For the present study, we excluded the first day of assessment, when participants visited the study center and the last day before the metabolic measurement, since activity data on these days may not be representative for a usual day of the week. In sensitivity analyses, we included the last day. We also excluded the day when the first and second accelerometer was exchanged. Therefore, a total of 11 days was available per participant, with six consecutive days for the first and five consecutive days for the second week. Days 1–5 in each week were the same weekdays. Depending on the starting day, participants were assessed on different days of the week.

Participants kept a diary to record sleeping times, accelerometer non-wear time (NWT) periods, and time when participants exchanged the accelerometer over the 2 weeks. We calculated the participants’ NWT based on this information.
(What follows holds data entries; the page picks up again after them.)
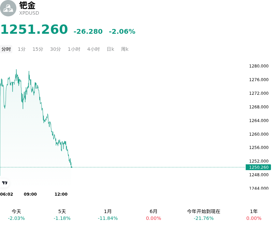Choose the 30分 chart interval
Viewport: 273px width, 225px height.
(x=56, y=49)
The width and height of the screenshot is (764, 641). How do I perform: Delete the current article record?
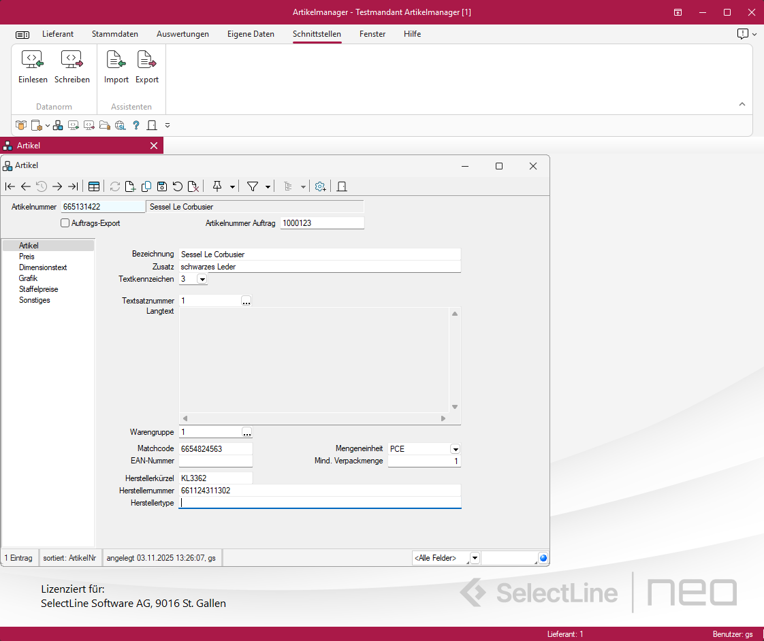coord(193,186)

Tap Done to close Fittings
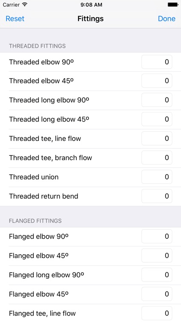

For each day, we calculated the ‘vector magnitude counts per minute’ (cpm), averaged over 24 h using the ActiLife software, to quantify overall PA on that day. To determine intensities, activity cpm were converted using the triaxial-derived cut points of the software algorithm ‘Freedson Adult VM3 (2011)’, which classifies 0–2690 cpm as light, 2691–6166 cpm as moderate, 6167–9642 cpm as vigorous, and accelerometer counts ≥9643 cpm as very vigorous PA [16]. Those cut points are equivalent to < 3.0, 3.0–5.99, 6.0–8.99, and ≥ 9.0 metabolic equivalents of task (METs), respectively [16], with, as an example, < 3.0 METs resulting from slow walking and ≥ 9.0 METs being equivalent to vigorous aerobics training [17, 18]. This algorithm used to classify PA intensity levels does not allow the separation of light activity into inactivity and low intensity activity. Therefore, we calculated the 95% percentile of the vector magnitude cpm during all participants’ reported sleeping periods and used this as the cut point to distinguish between inactivity and low intensity activity. Thus, light activity was divided into ‘inactive’ (0–78 cpm) and ‘low’ (79–2690 cpm) intensity activity. We calculated the daily time spent in the five PA intensity levels for each person.

Statistical analysis

Age, height, weight, and BMI are presented as mean and standard deviation (SD), occupational status group and pre-existing medical conditions as proportions (%), and length and number of NWT periods as median and interquartile range (IQR). Data on overall PA and on time spent in different PA intensities were log-transformed for analyses and are presented as geometric mean (GM) and 95% confidence interval (CI). Differences between sexes were assessed using unpaired t-tests or Mann-Whitney U tests for continuous variables, and using Chi-Square and Fisher’s exact tests for categorical variables.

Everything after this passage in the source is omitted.